The Daily News ran a weird op-ed today by two Competitive Enterprise Institute scholars, F. Vincent Vernuccio and Adam Michel. In the piece, the authors assert that “all around the nation, orchestras … are going silent, crushed by inflexible union contracts that … limit managers’ ability to make decisions.”
Here’s the example with which the authors lead:
Take the case of the beleaguered New York City Opera, whose financial woes have led to a recent announcement that it would be forced to take unpopular austerity measures. In an effort to keep the music alive, City Opera aims to find a cheaper space than the David H. Koch Theater, where it pays $4.5 million a year, and reduce its 48-member staff.

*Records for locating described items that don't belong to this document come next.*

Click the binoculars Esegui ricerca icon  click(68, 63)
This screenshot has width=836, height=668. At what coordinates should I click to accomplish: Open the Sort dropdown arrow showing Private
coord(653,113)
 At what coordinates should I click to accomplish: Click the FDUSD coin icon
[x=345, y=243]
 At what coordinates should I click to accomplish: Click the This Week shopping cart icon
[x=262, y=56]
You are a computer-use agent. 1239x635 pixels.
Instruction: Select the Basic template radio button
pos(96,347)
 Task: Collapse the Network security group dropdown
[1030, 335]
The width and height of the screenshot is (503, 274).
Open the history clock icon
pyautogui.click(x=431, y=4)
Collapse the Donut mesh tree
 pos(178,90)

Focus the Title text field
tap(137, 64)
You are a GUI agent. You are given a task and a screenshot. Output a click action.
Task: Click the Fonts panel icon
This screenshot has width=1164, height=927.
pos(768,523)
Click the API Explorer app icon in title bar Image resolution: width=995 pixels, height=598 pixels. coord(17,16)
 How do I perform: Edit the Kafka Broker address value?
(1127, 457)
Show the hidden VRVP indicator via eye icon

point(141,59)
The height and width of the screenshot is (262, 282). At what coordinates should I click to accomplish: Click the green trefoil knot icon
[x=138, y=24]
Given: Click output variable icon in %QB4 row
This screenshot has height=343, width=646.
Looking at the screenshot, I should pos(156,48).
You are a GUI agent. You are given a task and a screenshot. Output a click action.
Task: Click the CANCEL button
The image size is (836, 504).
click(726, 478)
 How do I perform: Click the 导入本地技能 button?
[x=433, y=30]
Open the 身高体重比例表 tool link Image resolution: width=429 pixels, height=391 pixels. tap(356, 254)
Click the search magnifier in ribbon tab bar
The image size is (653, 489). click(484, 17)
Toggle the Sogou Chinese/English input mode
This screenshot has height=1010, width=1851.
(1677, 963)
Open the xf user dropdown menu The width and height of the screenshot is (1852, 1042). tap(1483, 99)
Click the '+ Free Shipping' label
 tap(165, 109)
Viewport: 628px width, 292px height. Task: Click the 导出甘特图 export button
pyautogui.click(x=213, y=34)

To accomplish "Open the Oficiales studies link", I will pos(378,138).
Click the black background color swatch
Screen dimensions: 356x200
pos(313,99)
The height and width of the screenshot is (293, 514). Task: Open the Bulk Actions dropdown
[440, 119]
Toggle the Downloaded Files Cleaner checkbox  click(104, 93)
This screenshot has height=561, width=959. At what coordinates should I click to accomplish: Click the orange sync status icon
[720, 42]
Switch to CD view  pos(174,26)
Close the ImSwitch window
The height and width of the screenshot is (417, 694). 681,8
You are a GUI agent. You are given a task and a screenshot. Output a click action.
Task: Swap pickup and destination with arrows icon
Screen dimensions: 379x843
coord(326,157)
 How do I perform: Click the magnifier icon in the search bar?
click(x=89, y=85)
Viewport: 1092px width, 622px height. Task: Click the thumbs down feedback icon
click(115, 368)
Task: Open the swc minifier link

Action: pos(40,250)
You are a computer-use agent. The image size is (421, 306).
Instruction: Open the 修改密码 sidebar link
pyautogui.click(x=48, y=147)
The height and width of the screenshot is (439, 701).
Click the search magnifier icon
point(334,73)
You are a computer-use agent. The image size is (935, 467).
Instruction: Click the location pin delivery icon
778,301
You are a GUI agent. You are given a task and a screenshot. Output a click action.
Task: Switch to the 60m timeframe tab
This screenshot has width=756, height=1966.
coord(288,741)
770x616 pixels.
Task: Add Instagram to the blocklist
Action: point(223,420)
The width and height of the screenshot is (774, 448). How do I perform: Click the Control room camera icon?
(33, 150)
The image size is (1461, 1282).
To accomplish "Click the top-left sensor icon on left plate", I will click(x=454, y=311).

That’s the kind of union intransigence that has threatened school reform ….
Not so fast. Last month, Local 802 of the American Federation of Musicians and the American Guild of Musical Artists issued a symbolic vote of no confidence in City Opera’s director, George Steel.
Guild Executive Director Alan Gordon went so far as to say he would rather not have a City Opera than give in to the cuts. “In that form, City Opera doesn’t deserve to exist, and if you can’t run City Opera as the people’s opera, then someone who can should take over,” he told The New York Times.
So when the City Opera this month announced a new schedule that would allow it to keep performing around the city, the union responded with protests and litigation. It has gone so far as to ask state Attorney General Eric Schneiderman to keep the City Opera from moving, alleging that it “has breached its fiduciary duty.”
Um, no.
Sure, it’s probably true that the City Opera unions have done something bad, sometime, contributing to the opera’s woes (although it’s not in the article).
But anyone who has been following this local story knows that blame for the opera’s current “beleaguered” status lies squarely with the opera’s management and board.
City Opera is homeless and almost schedule-less now because four years ago, its board hired a parody of a parody of a European to rake in the big bucks to spice things up.
Gerard Mortier closed the opera for a year to do a massive renovation, meaning that the company lost operating revenue and took on the risk that subscribers would find something else to do.
Mortier also needed to massively ramp up the operating budget for his fancy-artiste productions, in contrast to City Opera’s old business model, which was fewer-frills standbys like Don Giovanni. That meant using long-term endowment funds until the bucks started to roll in.
What happened? Mortier couldn’t raise the money for his vision, and, well, he quit in a huff. Whose fault was that?
Not Mortier’s (for thinking, also, that he could run City Opera largely from Paris). It was the donors’ fault, of course. As Mortier said to the Times:
But it was a miscalculation to think that when I came, there would suddenly be enormous fund-raising. … People in New York don’t know my name, they don’t know me. I don’t know if that’s my fault or their fault. I think it’s their fault. I don’t want to be pretentious, but in some things I know what I am worth. But you know, that’s New York. It’s a world city, and at the same time it’s provincial.
So now the opera, to save face with the little money it has left, is going to put on a traveling show of sorts in cheaper venues throughout the city.
Is this a good idea? Not really. New York’s traditional — provincial, I guess — opera lovers are accustomed to going to Lincoln Center.
Where does the union fit in to all this?
As Vernuccio and Michel note, it voted no confidence in current management. In that, most of the old City Opera’s fans are probably in agreement.
And, as the authors also note, the union has filed a complaint with state AG Eric Schneiderman, noting that two major donors to the opera had intended for their money to support operations at Lincoln Center and nowhere else.
Indeed, the donors’ direction was that their money was “exclusively for the benefit of the constituent companies of Lincoln Center,” they said in their certificate of incorporation decades ago.
Donor intent is important — and it seems that there’s at least a reasonable question here.
To recap: barring some new extra-textual revelation, this debacle is management’s fault, not the union’s fault. It’s an important distinction.
In the public sector, too, state and local woes are management’s fault, not unions’ fault. In many cases — though not, apparently, this one — management woes have to do with union power, but in those cases, too, it is the fault of management for giving unions too much power in the first place.